Here are a couple of interesting short pieces on a coming shift in the opioid epidemic:

First, speculation on a possible spread of fentanyl  from its base in the Eastern US to points West:

How America’s opioid epidemic could get even worse

Apparently there are differences in the type of heroin found in Western states that make fentanyl less attractive as an additive. Might California and the Pacific Northwest be spared a sudden increase in overdose fatalities that goes hand in hand with fentanyl?

No such luck.

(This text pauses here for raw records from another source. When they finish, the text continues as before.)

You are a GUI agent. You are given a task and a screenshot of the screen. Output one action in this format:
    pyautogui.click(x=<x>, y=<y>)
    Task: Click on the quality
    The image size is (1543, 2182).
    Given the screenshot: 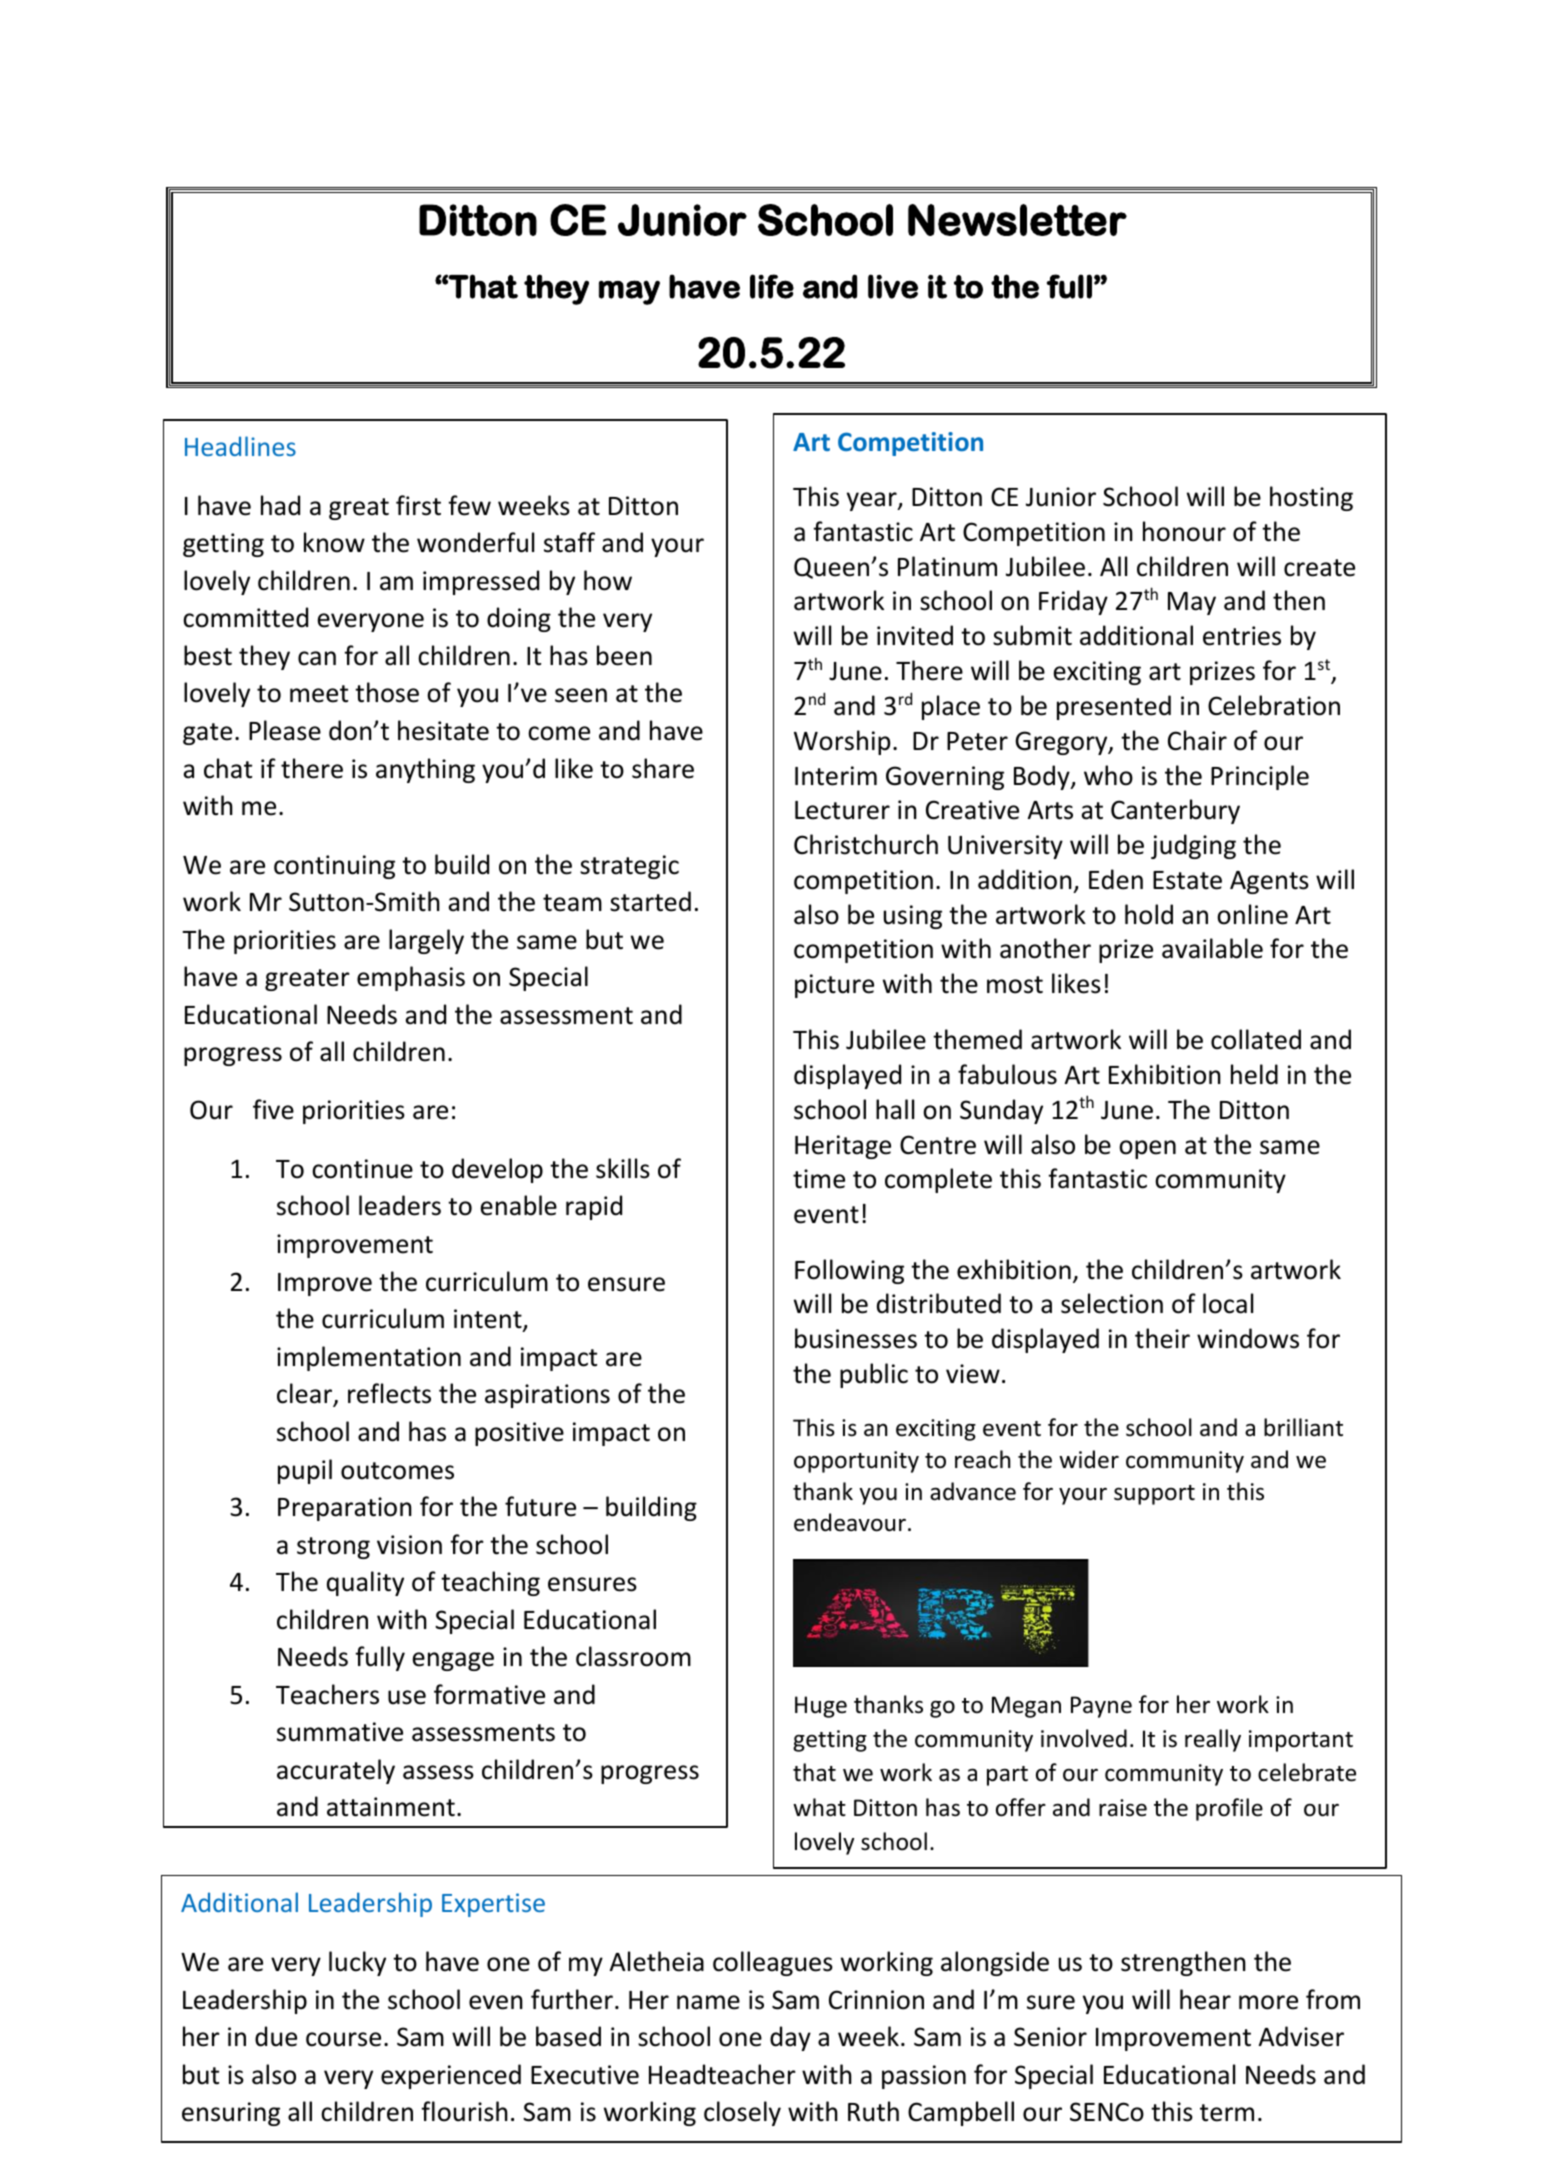 What is the action you would take?
    pyautogui.click(x=365, y=1583)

Right on schedule, this appeared in the Los Angeles Times:

Death, Made in Mexico: Traffickers Embrace Fentanyl

It’s a familiar pattern: Drug cartels identify potential new market; plug new product into existing distribution channels; sit back and enjoy new revenue. It’s Business 101, and it works for illegal as well as legal enterprise.

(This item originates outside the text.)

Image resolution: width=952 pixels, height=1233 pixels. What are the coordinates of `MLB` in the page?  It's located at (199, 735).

Reminds me of the period that followed the death of basketball star Len Bias in the DC suburbs. That was a cocaine overdose in June 1986. He’d just been drafted by the Celtics the day before, and the sports world was understandably stunned.  Ironically, almost all the national media coverage was about the emergence of crack — which as of yet had not arrived in the DC drug market. When Big Apple dealers realized they could get double price for their wares in DC, however, they quickly hopped on Amtrak for a short ride to increased profits.

Soon enough, we were admitting patients to treatment for crack. Including the indigent and homeless, previously unable to afford the more expensive powdered variety. Crack expanded the epidemic.

It’s like air rushing in to fill a vacuum.  Where opportunity exists, somebody always exploits it.

By the way, in our adopted home of New Mexico, we’re now experiencing a disturbing rise in OD deaths related to use of methamphetamine– a drug we know a lot about here in the land of Breaking Bad.

Will fentanyl show up on the streets in the meth supply? I wouldn’t bet against it.